**PROBLEM DESCRIPTION**
Read through the entries below and return each line with the word "USLS".

**RECORDS SUPPLIED**
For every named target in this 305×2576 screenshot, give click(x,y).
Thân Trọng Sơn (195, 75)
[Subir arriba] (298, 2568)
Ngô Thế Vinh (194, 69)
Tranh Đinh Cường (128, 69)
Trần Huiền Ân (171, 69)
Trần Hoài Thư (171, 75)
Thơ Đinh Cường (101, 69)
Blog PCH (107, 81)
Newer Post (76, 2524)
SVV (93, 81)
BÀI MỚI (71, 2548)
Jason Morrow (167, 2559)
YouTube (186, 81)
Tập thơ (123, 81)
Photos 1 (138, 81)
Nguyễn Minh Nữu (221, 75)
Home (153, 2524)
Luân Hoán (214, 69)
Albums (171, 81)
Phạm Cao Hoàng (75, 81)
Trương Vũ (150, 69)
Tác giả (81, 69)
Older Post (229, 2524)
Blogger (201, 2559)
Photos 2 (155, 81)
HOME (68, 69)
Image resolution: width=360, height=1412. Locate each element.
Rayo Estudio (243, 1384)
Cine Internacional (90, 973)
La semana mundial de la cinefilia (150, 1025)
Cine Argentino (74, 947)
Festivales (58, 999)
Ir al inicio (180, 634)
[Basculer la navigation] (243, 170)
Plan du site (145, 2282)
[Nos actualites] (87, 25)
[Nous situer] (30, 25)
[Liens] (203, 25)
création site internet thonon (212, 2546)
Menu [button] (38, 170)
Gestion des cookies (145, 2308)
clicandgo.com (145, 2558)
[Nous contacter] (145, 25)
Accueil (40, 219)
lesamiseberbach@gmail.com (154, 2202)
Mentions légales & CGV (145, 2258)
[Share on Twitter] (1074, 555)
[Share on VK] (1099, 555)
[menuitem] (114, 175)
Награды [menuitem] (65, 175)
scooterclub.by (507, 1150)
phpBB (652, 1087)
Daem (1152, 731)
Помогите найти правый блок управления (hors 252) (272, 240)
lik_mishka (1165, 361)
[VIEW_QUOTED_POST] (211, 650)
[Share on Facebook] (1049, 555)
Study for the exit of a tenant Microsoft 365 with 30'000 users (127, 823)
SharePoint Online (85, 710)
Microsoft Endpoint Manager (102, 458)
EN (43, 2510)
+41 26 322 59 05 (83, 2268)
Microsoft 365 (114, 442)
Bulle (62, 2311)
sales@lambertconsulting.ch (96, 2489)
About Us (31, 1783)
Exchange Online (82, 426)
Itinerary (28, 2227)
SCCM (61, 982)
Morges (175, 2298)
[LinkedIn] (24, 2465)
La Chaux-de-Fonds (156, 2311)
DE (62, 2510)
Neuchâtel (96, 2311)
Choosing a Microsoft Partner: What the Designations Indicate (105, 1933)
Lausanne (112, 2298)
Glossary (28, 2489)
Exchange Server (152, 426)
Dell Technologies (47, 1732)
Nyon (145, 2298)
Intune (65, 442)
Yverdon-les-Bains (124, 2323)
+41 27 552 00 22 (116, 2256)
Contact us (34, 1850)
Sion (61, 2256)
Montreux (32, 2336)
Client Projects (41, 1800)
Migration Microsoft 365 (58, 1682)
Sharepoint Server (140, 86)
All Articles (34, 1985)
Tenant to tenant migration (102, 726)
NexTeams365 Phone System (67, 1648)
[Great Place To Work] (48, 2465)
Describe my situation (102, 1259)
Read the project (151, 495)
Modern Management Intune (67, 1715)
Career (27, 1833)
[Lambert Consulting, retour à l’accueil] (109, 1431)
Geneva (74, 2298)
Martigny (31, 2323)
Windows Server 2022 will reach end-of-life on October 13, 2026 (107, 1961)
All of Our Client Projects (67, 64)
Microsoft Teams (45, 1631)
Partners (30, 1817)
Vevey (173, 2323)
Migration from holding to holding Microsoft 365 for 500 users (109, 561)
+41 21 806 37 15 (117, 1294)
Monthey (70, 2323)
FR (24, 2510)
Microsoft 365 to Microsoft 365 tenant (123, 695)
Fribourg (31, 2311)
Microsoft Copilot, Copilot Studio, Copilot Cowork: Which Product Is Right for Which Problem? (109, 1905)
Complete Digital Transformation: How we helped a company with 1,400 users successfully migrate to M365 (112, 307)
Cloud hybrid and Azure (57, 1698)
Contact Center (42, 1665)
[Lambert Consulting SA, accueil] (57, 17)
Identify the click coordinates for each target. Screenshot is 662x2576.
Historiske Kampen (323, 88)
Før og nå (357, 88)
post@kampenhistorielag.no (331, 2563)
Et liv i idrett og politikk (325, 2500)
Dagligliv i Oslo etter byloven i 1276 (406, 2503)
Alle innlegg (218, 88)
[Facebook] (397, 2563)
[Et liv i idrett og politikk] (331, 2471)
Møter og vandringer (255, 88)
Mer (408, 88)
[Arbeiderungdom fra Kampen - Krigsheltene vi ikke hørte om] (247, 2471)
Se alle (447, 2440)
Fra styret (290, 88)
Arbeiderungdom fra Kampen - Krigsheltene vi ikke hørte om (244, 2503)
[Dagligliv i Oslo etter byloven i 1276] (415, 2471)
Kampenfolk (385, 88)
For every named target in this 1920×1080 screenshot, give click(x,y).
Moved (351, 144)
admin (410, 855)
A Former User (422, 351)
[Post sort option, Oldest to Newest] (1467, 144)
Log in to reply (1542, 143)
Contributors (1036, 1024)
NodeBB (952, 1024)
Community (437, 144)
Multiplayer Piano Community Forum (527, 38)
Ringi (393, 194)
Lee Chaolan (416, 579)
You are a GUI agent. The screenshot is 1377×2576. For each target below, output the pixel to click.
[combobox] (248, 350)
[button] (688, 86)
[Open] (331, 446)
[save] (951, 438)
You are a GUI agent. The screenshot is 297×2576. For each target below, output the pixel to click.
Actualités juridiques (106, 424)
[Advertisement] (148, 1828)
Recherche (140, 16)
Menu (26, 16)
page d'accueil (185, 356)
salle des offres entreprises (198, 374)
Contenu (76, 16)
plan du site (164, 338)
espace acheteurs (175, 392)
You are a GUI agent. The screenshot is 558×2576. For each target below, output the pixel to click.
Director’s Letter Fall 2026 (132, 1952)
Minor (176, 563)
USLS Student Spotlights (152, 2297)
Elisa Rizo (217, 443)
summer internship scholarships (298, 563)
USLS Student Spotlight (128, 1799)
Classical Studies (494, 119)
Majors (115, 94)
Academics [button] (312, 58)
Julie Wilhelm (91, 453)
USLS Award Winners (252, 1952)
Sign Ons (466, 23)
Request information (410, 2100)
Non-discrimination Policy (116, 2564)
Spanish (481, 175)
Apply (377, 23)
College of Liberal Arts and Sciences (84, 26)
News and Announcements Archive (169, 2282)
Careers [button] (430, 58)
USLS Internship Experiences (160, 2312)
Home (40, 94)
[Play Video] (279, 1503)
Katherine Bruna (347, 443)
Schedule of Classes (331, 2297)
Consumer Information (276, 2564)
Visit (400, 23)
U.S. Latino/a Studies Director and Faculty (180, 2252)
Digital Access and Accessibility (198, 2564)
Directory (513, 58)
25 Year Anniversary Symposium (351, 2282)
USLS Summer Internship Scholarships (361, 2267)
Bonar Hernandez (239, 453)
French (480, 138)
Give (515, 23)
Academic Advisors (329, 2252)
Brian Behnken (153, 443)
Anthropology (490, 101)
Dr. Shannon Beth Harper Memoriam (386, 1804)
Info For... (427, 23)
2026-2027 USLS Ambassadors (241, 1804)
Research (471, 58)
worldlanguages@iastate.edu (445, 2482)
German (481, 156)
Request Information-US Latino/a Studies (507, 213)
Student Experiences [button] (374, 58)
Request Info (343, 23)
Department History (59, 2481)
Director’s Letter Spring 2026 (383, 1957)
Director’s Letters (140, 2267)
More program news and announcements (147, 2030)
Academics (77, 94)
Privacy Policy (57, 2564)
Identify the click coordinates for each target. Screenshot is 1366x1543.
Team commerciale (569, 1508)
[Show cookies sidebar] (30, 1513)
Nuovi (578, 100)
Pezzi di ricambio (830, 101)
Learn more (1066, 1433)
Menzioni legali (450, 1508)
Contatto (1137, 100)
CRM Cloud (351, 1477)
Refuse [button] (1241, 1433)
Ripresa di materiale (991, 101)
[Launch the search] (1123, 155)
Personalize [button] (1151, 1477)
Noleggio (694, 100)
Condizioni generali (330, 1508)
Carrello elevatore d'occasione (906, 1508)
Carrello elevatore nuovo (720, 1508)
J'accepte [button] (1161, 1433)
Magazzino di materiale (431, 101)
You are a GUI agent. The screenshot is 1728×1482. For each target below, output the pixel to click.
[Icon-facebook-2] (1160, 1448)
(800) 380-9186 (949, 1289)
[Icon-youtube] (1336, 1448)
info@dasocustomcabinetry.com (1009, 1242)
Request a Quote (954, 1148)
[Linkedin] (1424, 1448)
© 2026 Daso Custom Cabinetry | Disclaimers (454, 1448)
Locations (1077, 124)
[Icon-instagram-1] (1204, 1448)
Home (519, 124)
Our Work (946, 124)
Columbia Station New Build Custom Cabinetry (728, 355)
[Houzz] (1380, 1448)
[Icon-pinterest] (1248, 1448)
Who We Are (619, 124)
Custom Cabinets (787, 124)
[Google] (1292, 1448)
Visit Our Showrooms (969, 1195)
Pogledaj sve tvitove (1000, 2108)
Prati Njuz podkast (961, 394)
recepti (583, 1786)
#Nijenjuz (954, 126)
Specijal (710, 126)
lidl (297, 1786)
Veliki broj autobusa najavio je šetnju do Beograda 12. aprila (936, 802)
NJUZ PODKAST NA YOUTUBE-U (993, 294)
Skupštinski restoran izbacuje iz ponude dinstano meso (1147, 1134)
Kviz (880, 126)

**TASK SOLUTION**
USLS Student Spotlights (152, 2297)
USLS Student Spotlight (128, 1799)
USLS Award Winners (252, 1952)
USLS Internship Experiences (160, 2312)
USLS Summer Internship Scholarships (361, 2267)
2026-2027 USLS Ambassadors (241, 1804)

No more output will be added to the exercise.